= GIVEN EXERCISE 1 =
Check each statement against the forum post below on setting up a testing framework. Answer yes or no for each and quote the deciding words. (a) The author plans to run each gauntlet test only once. (b) LittleBlitzer runs only on Windows. (c) The author's internal testing showed a gain of about +30 ELO over version 2.0.1.
= GIVEN EXERCISE 2 =
Retype part of the forum post on setting up a testing framework, starting at "Unfortunately our main" and continuing up to and including "useful validator/verification tool.".

= TEXT EXTRACT =
________________________

Setting up a testing framework

mcostalba · Post by **mcostalba** » Sat May 07, 2011 10:14 pm

Inital tests results of SF 2.1 are much less than stellar, to say the least. And, more important, are somehow unexpected because in our internal testing gain vs 2.0.1 was about +30 ELO. So I am now rethinking the whole testing framework because I strongly believe that reliable and consistent testing is critical for engine advancement: you cannot advance a strong engine without a reliable testing framework.

So I would like to start testing against a (small) engine pool instead of against previous SF version as we do currently. Just to be clear, I think that self testing is a good thing and has proven very useful for us: we have increased by hundreds ELO since Glaurung times relying only on this scheme that I consider proven and effective and IMHO the _best_ way to test features at 10-15 ELO resolution range.

But today, for a top engine, 10 ELO resolution is not enough, you really want to push up to 5 ELO otherwise you miss a lot of possible small but effective tweaks that summed up could make a difference. We have experienced with the last release that when dealing with 5 ELO features increasing number of played games is not enough, we need something different and so testing vs engine pool comes to play. Please note that I still don't know if pool testing is better or equal or even worse, it is just a new road that I would like to try (yes some people here have done this experience before, but I really don't care

because I want to test myself).

So I have picked up LittleBlitzer and left the beloved cutechess-cli that does not easily allows to run gauntlets. But before to start I have to validate the testing framework, here is what I am planning to do:

STEP 1: RELIABILITY
I'll run a gauntlet of 10K games of SF compiled by me against a pool of engines included the Jim's official release SF 2.1. I have chosen TC of 1"+0.1" (LittleBliter's default), single thread. I will repeat the test 3 times, if results of the 3 runs are not the same with high accuracy then LB is not reliable and I will stop the validation process without further attempts.

STEP 2: SCALABILITY
I'll run the same gauntlet but at 10"+0.1" TC (it will take a while!) always single thread. If results are far apart than we have scalability problems and will need to find a better TC (I really hope not !)

STEP 3: MULTI-TOURNAMENT
In case we are lucky and we pass also step 2 then I will run again the same gauntlet at 1"+0.1 but this time running 2 tournament in parallel (I have a QUAD so I can allocate 1 engine per CPU). Also in this case results of the 10K games gauntlet should be consistent with previous tests.

Unfortunately our main testing framework is under Linux and LittleBlitzer is available for Windows only, but if it proves good I can use it on my QUAD as a useful validator/verification tool.

________________________

= COLLECTED DATA =
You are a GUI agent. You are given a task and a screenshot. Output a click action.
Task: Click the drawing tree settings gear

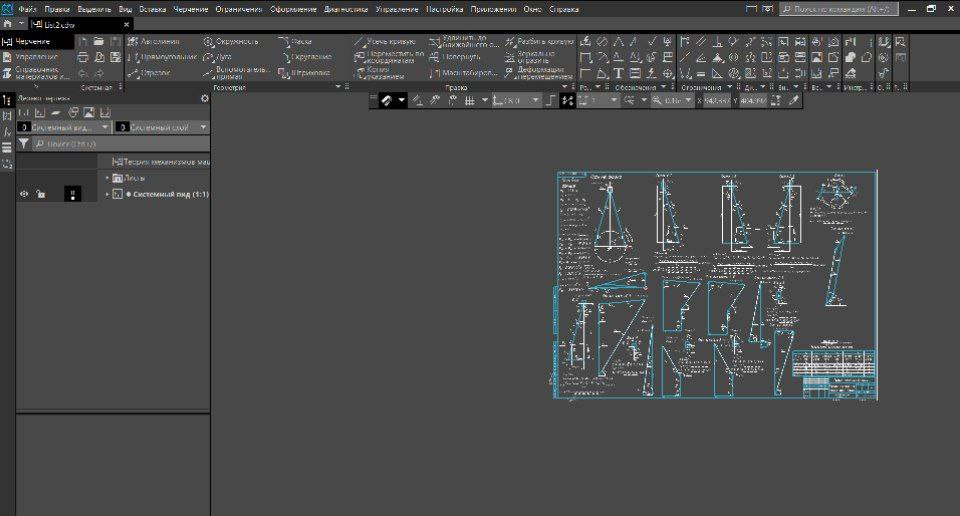[x=204, y=99]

________________________

= SOLUTION 1 =
(a) No: "I will repeat the test 3 times"
(b) Yes: "LittleBlitzer is available for Windows only"
(c) Yes: "in our internal testing gain vs 2.0.1 was about +30 ELO"

= SOLUTION 2 =
Unfortunately our main testing framework is under Linux and LittleBlitzer is available for Windows only, but if it proves good I can use it on my QUAD as a useful validator/verification tool.